Niyitegeka, the Makerere lecturer, talked about how his students grew up in a wired world but are taught using analog methods. Mildly interesting, in my view, but also something that I find hard to consider relevant for Uganda, where some 90% of the population doesn't have access to electrification. The best part of Niyitegeka's presentation was him saying that students' attention is lost after 15 minutes, that students can't be reached with just a Powerpoint, but that video is required. This, of course, was supported by his Powerpoint (though, truth be told, his presentation was only 15 minutes long).

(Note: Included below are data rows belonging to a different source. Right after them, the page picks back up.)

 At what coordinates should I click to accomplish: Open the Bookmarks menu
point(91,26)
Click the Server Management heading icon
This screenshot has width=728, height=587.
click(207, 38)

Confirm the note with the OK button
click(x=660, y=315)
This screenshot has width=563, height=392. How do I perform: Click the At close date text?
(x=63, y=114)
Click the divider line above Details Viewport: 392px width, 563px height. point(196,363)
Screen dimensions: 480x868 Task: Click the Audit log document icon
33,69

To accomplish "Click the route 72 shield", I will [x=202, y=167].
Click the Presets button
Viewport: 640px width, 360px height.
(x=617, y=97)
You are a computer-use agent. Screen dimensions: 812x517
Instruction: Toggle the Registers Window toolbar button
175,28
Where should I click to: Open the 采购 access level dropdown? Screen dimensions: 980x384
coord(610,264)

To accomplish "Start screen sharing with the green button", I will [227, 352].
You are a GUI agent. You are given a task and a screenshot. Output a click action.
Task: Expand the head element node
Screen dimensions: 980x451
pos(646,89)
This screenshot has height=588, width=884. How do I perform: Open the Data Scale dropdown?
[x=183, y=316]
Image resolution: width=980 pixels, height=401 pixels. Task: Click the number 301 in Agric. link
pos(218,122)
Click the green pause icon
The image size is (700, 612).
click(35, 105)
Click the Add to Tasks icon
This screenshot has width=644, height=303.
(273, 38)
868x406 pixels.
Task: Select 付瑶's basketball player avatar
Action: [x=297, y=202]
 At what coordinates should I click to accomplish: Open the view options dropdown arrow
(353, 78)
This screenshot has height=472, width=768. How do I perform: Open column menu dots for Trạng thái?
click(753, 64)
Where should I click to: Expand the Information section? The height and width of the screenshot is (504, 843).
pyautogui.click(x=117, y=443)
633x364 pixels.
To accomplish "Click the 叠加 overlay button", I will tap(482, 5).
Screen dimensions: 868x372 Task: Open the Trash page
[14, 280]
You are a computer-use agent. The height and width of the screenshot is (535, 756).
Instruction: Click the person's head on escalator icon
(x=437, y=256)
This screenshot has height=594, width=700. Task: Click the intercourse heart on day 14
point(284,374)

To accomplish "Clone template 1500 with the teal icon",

Ruhero, with his company providing news updates to mobile subscribers, kicked off a long debate on why so few mobile apps are built and used in Uganda. Later, Kitaka divulged that it's estimated that only 1% of Uganda's phones are Android or iPhone, which, to me, makes it clear that the market is way too small to support locally relevant apps which have no international context. Kitaka suggested that, to monetize usage of mobile applications for the 95% of basic cell phones, it wasn't necessary that the end user paid, as there are other sources of income, suggesting the telcos should play a role in financing new apps and applications.
Though this was received reasonably well by the crowd, both in the room and for those using the hashtag #momokla, I was hearing a description of the model perpetuated by many of the world's NGOs for the last half century, which by many individuals are not considered to have been too successful.

Ruhero, whom I can't find on Twitter, said he wanted an app that would mix location based services and social networking. For a second, then, I was wondering if I had stepped back in time, myself being an avid FourSquare user, the only location based social network with some, though very limited, traction here in Uganda.

I's good to see events like this raking off in Kampala. Listening to what the speakers have to say is nice, but the mingling and networking afterwards is what's important, and lots of that happened as well.
With the Linux User Group and the Google Technologies User Group, both facilitated by Google, it's nice to see there truly is a tech buzz in Uganda.